A Winsome Widow is a 1912 musical produced by Florenz Ziegfeld, Jr., which was a revised version of Charles Hale Hoyt's 1891 hit, A Trip to Chinatown, with a score by Raymond Hubbell.

==History==
The show debuted at the Moulin Rouge on April 11, 1912, and ran into September, with a total of 172 performances. (A pre-opening performance was presented at Parson's Theatre in Hartford, Connecticut on April 8, 1912.) The production's sets were designed by Ernest Albert.

One of its featured songs was "Be My Little Baby Bumble Bee" by Stanley Murphy and Henry I. Marshall. The musical was a big hit, and featured a finale with real ice skating.
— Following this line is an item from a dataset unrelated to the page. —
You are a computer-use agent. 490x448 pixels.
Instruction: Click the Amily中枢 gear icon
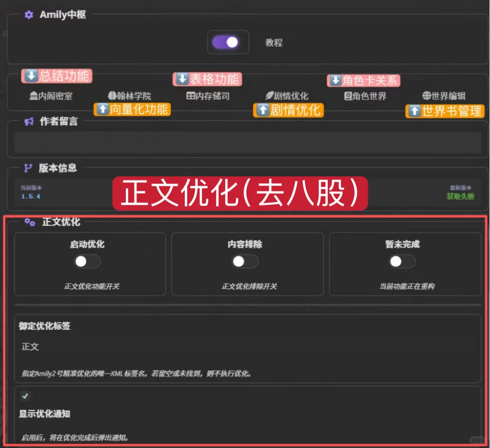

The large cast featured Emmy Wehlen, Leon Errol, the Dolly Sisters, Elizabeth Brice, Frank Tinney, and Charles King. A young Mae West played a small role, though she quit after five performances.

Though well received by audiences, the show had mixed reviews. The New York Clipper called it "a spectacle of gayety and gorgeousness", but The New York Times was bored of its "sameness", and critic Sime Silverman of Variety said it was "at least forty minutes too long, draggy with superfluous people."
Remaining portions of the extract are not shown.